THE REQUEST:
Put the lines from the one containing "back (225, 1058)" through the one containing "surety is located at coordinates (476, 210).", both included, into a numbered list, skipping blank lines and leaving out the pictures.

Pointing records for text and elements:
[BEGIN]
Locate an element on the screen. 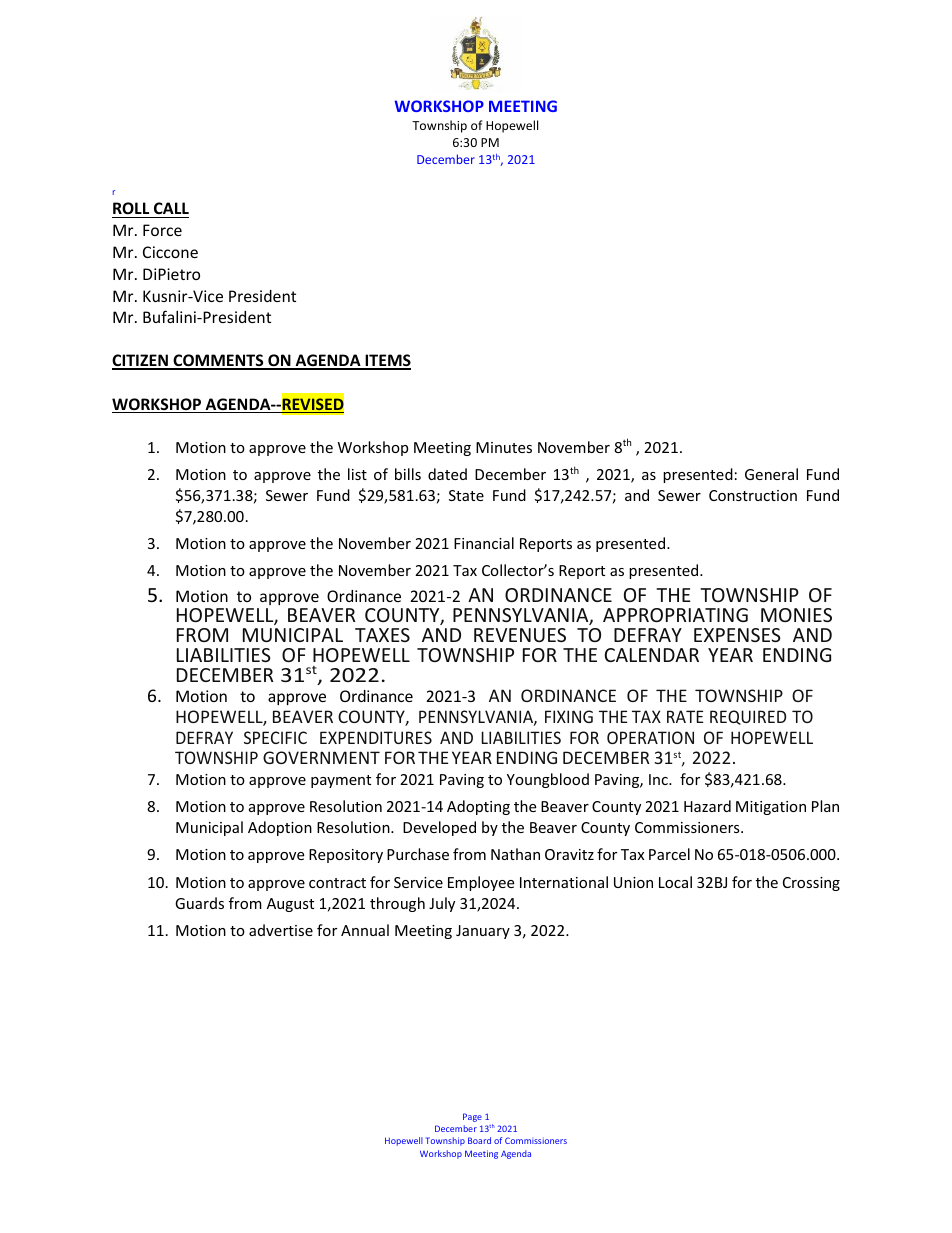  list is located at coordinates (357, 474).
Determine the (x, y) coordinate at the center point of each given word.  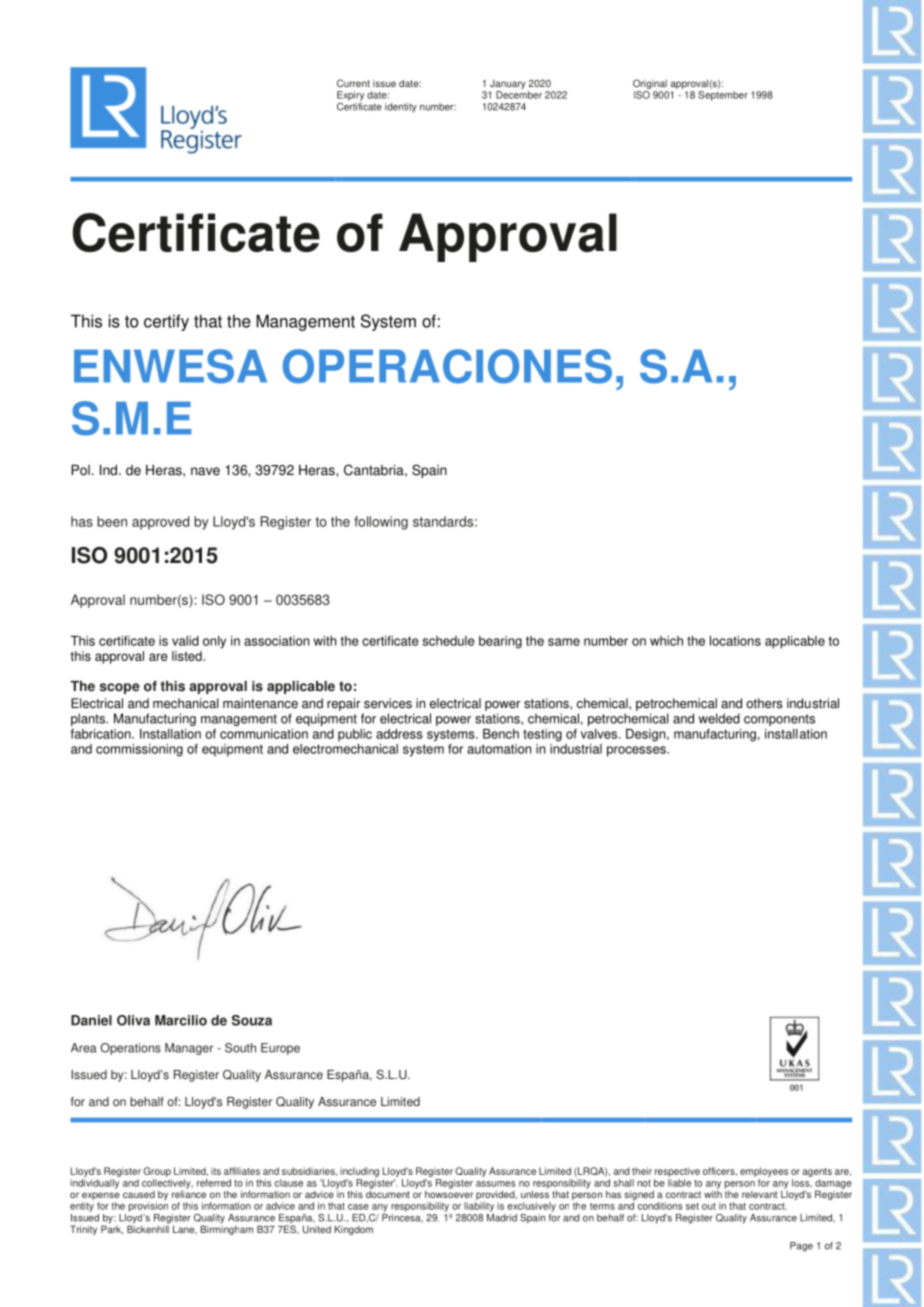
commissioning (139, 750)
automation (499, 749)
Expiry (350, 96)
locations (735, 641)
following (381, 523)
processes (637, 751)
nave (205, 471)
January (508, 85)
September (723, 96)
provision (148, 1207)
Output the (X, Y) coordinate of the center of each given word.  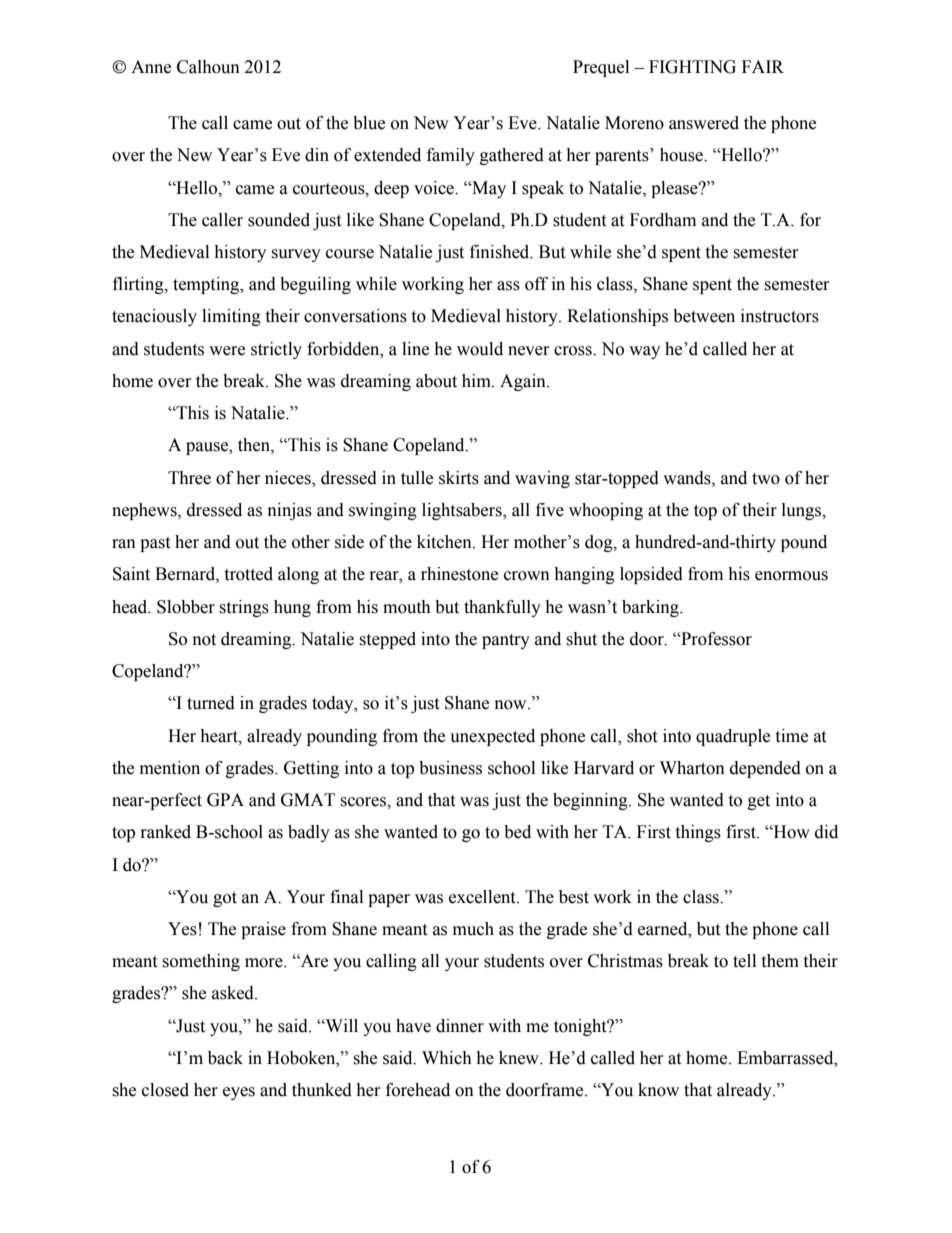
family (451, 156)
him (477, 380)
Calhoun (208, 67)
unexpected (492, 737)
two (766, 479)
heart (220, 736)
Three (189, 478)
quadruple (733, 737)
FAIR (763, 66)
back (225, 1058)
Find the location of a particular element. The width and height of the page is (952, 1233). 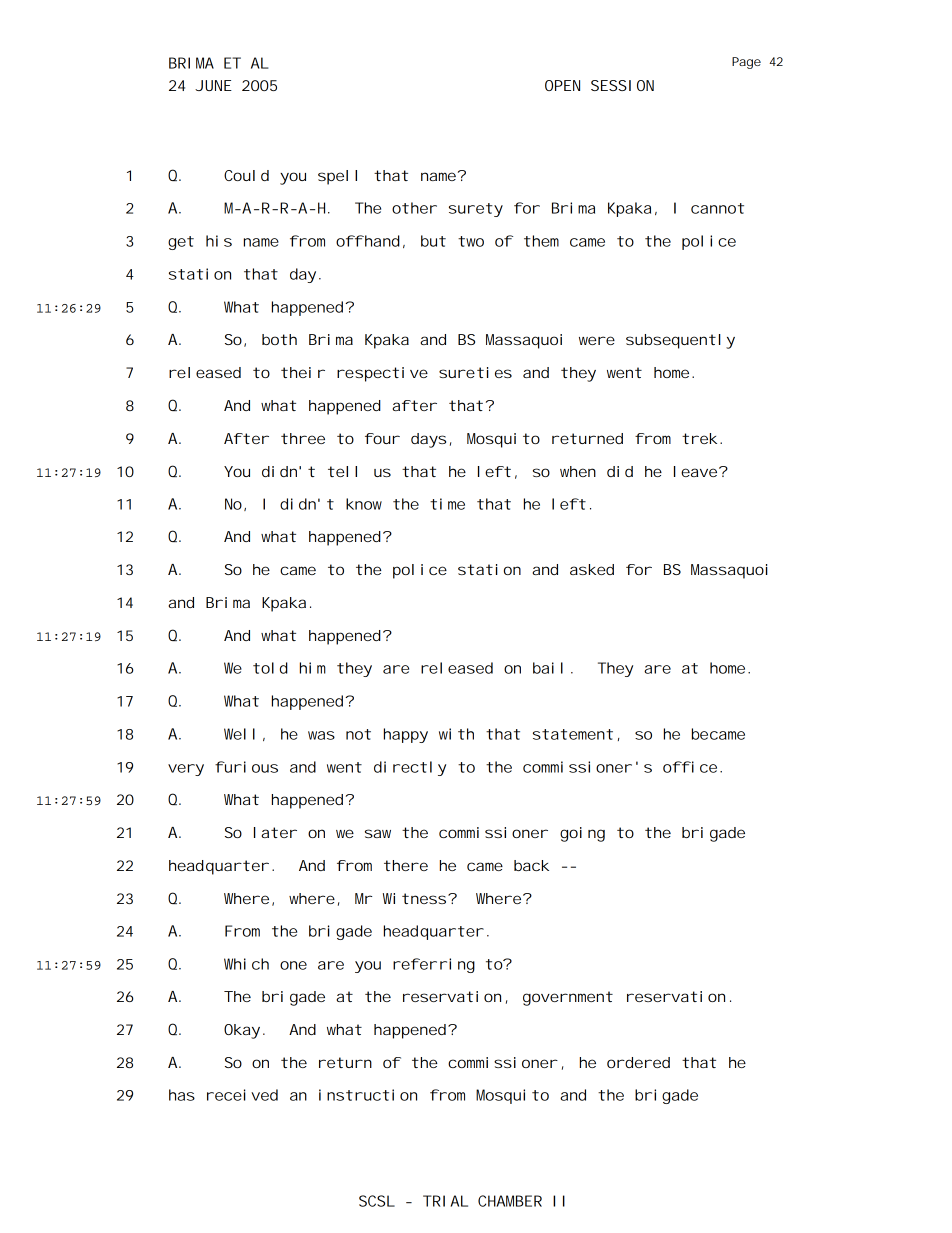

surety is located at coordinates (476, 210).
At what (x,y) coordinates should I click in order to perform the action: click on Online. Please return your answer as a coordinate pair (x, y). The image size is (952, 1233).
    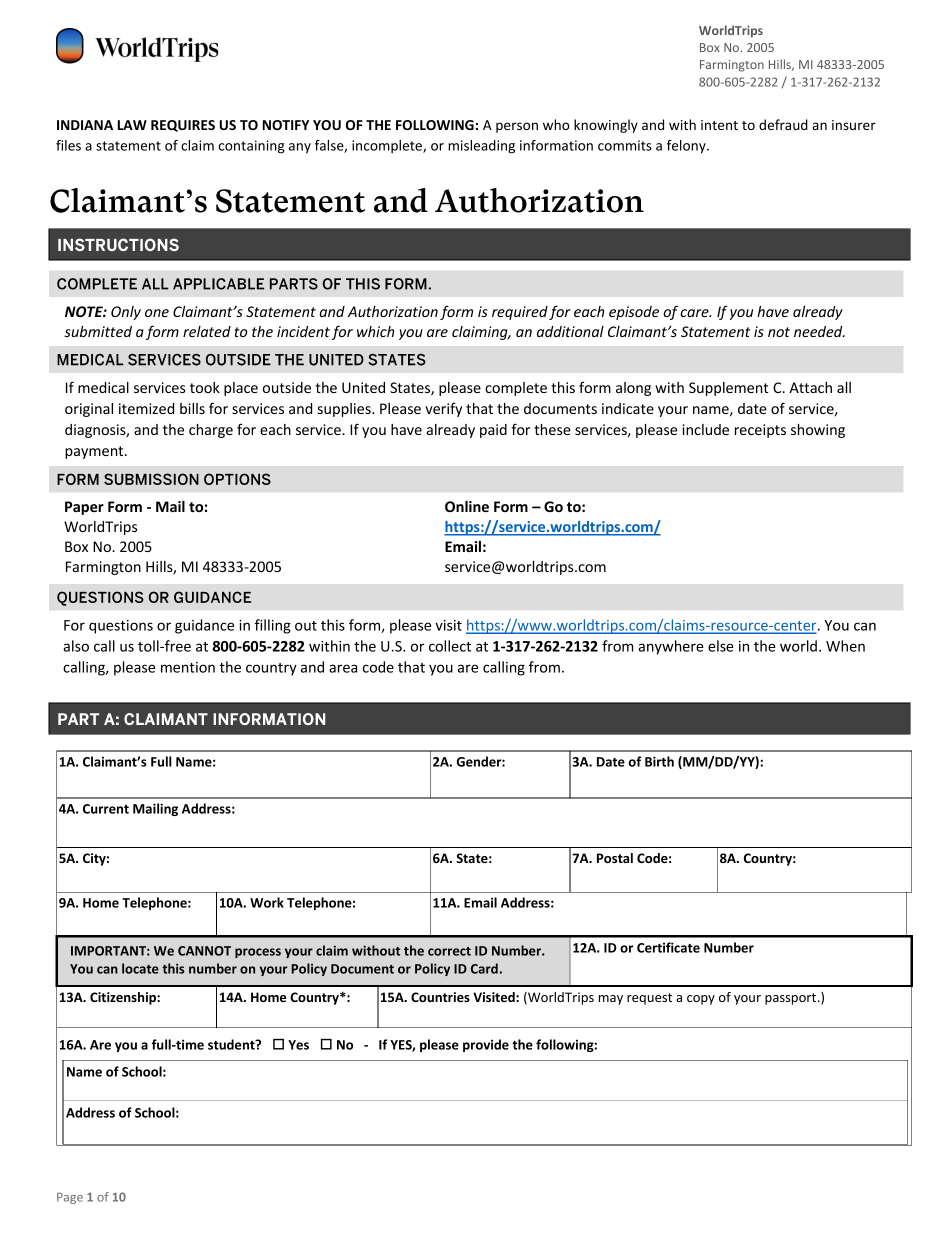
[END]
EXERCISE RESPONSE:
1. back (225, 1058)
2. Find the location of a particular element. The width and height of the page is (952, 1233). 
3. surety is located at coordinates (476, 210).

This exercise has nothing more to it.